When Emily came to pick the next afternoon after school, Moira Earthrowl stopped her. “I’ve a bag of apples for your mother,” she called from the porch. “I’ll leave them here. You be sure to take them to her. I’ve thrown in a couple of ripe pears, too. Did you know we have a pear tree behind the house?”

Emily knew, she’d noticed it. They were rosy ripe. In fact, she’d eaten one—and now her cheeks turned rosy, thinking of it. She tried to smile, but she was tired, she didn’t feel like chatting. She hadn’t slept well the night before; she’d tossed and turned all night, trying to make excuses for Adam, but finding few. She kept seeing Opal in her pink nightgown, squirming against Adam while he played. . . .

“Emily,” Ms. Earthrowl said, sounding shy, “I hope you can use that green dress.

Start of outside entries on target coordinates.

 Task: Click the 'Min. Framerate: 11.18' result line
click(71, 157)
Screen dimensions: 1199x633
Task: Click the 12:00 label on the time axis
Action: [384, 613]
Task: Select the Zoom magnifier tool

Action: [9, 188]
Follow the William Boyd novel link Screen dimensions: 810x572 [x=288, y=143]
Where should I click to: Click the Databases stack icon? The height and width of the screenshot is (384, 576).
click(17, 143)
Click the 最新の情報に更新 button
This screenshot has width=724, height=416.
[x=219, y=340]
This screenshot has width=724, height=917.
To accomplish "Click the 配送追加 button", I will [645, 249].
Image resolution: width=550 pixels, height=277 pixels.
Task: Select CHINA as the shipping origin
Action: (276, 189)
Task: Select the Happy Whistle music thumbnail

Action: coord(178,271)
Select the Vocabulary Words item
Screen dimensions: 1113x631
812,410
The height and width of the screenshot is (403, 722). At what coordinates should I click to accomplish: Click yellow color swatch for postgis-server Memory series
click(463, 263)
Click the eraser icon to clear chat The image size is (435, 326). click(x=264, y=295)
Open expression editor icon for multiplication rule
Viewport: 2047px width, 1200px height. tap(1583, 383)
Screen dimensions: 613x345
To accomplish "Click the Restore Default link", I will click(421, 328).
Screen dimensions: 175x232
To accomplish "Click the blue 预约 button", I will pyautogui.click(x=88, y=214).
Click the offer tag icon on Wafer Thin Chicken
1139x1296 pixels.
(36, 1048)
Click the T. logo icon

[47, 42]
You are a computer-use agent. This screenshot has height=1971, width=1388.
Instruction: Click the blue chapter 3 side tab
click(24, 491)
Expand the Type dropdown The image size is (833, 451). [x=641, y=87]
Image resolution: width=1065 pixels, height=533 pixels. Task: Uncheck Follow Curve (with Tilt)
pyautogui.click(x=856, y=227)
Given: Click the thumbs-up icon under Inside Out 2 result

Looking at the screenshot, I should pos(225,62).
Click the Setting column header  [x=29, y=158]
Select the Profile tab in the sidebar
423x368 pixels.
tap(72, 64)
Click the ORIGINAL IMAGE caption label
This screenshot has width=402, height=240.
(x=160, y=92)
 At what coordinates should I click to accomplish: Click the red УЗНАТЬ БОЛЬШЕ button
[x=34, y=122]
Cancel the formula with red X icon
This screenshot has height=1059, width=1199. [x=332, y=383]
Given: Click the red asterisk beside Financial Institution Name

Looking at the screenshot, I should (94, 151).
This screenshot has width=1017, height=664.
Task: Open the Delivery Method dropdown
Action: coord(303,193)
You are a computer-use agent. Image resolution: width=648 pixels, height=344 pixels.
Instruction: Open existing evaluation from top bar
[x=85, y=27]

I mean, it’s all right to shorten it, anything you want to do with it to make it yours.”

“Oh. Oh yes, thank you. It was so ... so thoughtful of you. Thank you so much. And for letting me work here in the orchard.”

Suddenly the woman grabbed Emily, embraced her, then let her go. “Well,” she said, sounding like she was laughing and crying all at once, “you’d better get on with your picking. You’re saving money toward college, your mom says.”

“Yeah. That. And other things. You know.” She waved her arms. She felt dumb, awkward. “I’ll see you. I’ll take those apples to Mom.”

“They’re Yellow Transparent, good for pies,” Moira called after her.

But Emily’s mother didn’t have time these days for pies. She hadn’t baked a pie, in fact, since Emily was ten years old. Sometimes Emily wished she had a mother who stayed home and baked pies. Emily might even bake with her. Instead of cleaning out cow dung.

She ran down to the apple barn to fetch her picking gear. Mr. Yates was there, heaving drops into the cider press. She strapped on her bucket, checked the schedule for her picking area, and ran out. The locals were to pick in the far south orchard today, not far from the cemetery. The apples in this area were Gala apples. Though Emily didn’t feel very gala today. Millie Laframboise motioned her to an adjacent tree, indicated a crate she was to put the apples in. Opal was picking two trees away; she gave a sly glance at Emily, then smiled, slowly plucking off an apple. At the rate she was going, it would take her all day to pick the tree. Adam was in the tree beside her. When he saw Emily, he jumped down off the ladder. “We need to talk,” he said.

“I don’t think so,” she said. She ascended the ladder; she’d begin at the top of the twelve-foot tree. The trees were taller in this area, older. She was aware of Adam below her.

“I can explain,” he hissed up, and she saw Opal peer over at them. “Please, Emily, it’s important. Emily, answer me.”

“I’ll give you five minutes,” she said. “At quitting time. Down there by the .. . cemetery.” The toolshed, she decided, was out of bounds. She never wanted to see that shed again! “Five minutes, that’s all I’ll have time for.” She leaned into the picking, blotted Adam out of her mind—or tried to.

* * * *

He was waiting at the cemetery when she arrived. They’d driven the apple crates to the barn; she’d helped the men load them onto the truck that would take them to the Shoreham Co-op, where they’d be packed. Derek had kidded her: “Gotta boyfriend, hey, girl?”

“No, Derek,” she said. “No boyfriend. He’s a snake, that Adam. The snake in the grass!”

But Derek kept grinning. “Adam and Eve,” he said. “I learn all dat Methodis’ Sunny school. You eat de apple, hey? Bad ting happen.” He pretended to chew and then drop a crate. Then, seeing Rufus frown, he hefted it up into the truck, lightly, as though it were made of cardboard and not wood.

Adam was sitting on a flat headstone, gazing into the sky as though he wished he were up there and not down here, squatting on a dead person. She crossed her arms. He could have the first word.